• [Extracted material]:

## Start

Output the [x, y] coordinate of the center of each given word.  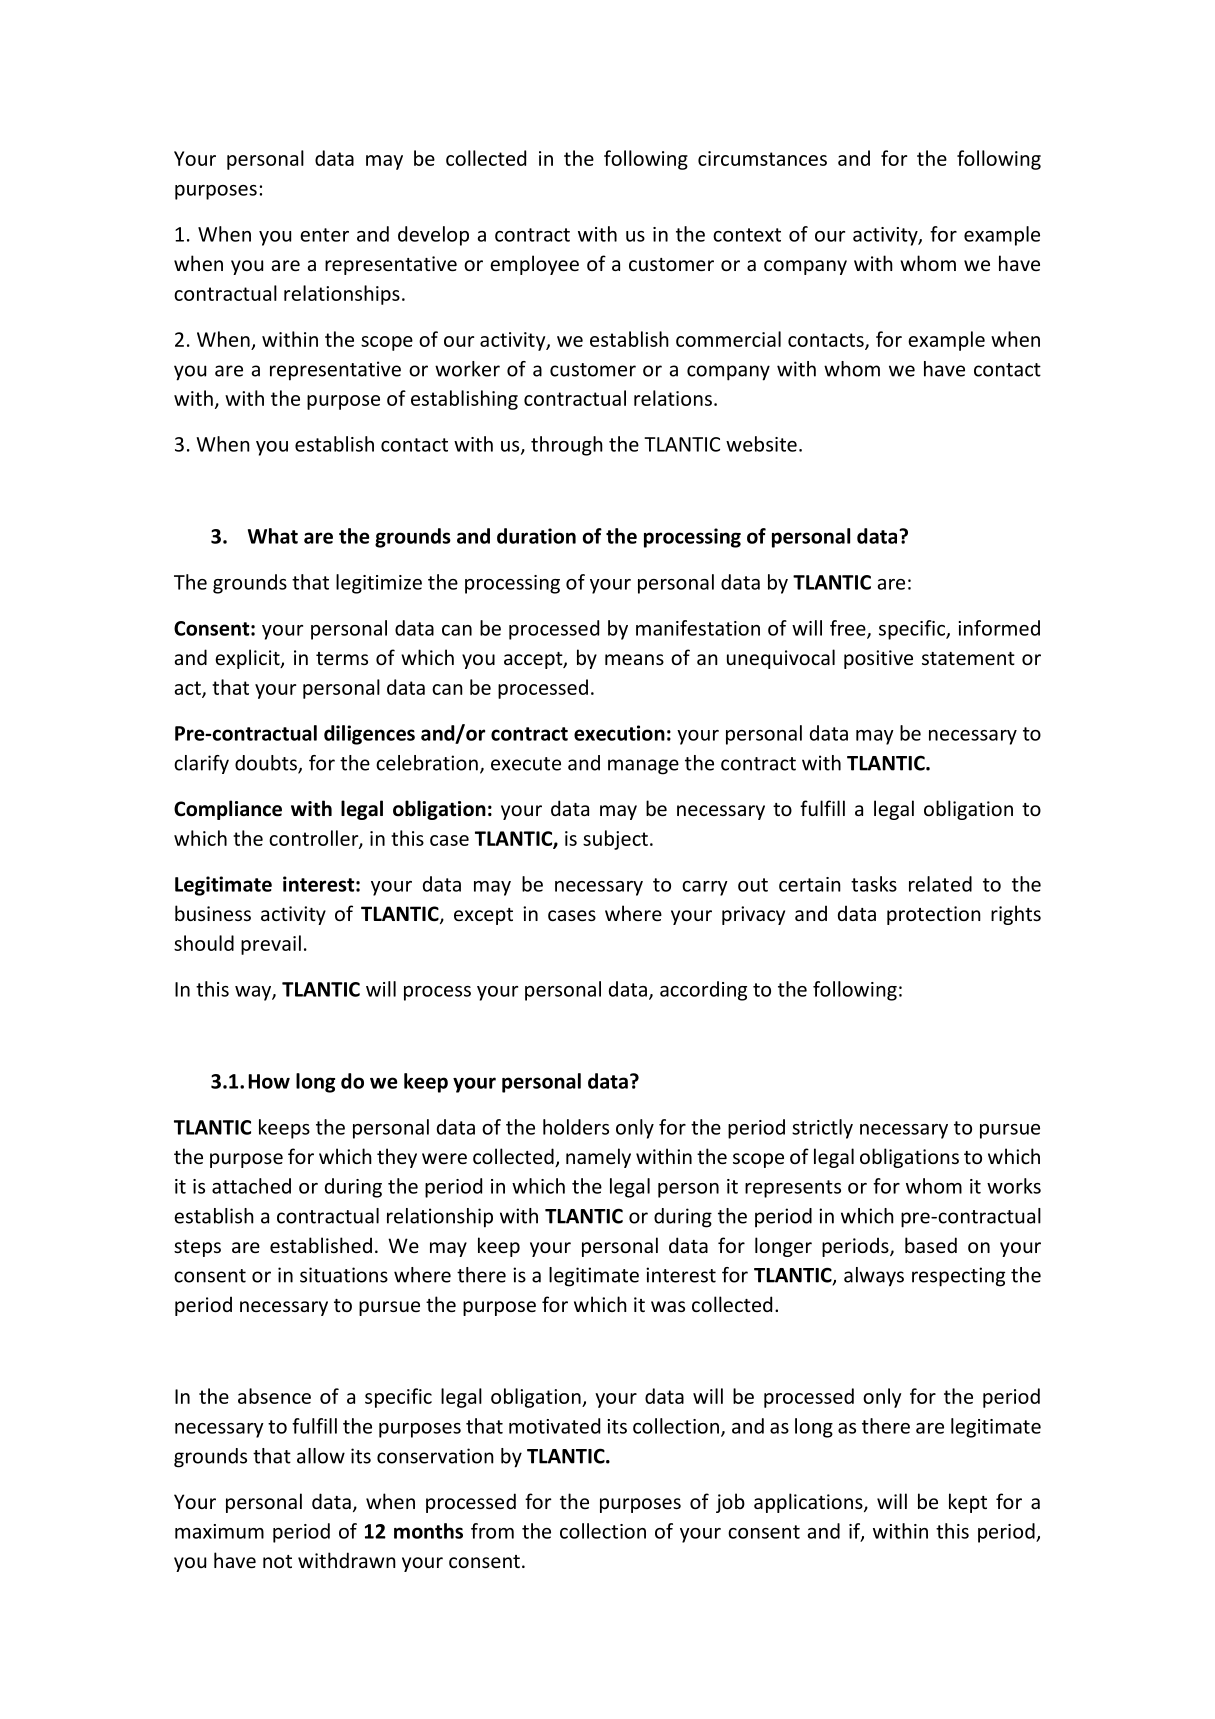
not [277, 1561]
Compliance [228, 810]
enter [324, 235]
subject [615, 840]
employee [534, 265]
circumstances [762, 158]
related [940, 884]
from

## End

• [Aim]: Reproduce all of the material above, requests included, and offset every coordinate in the answers by adding 32 to each number. Leave the pictures out of your answer.

• [Full response]:
Output the [x, y] coordinate of the center of each given word.  
not [309, 1593]
Compliance [260, 842]
enter [356, 267]
subject [647, 872]
employee [566, 297]
circumstances [794, 190]
related [972, 916]
from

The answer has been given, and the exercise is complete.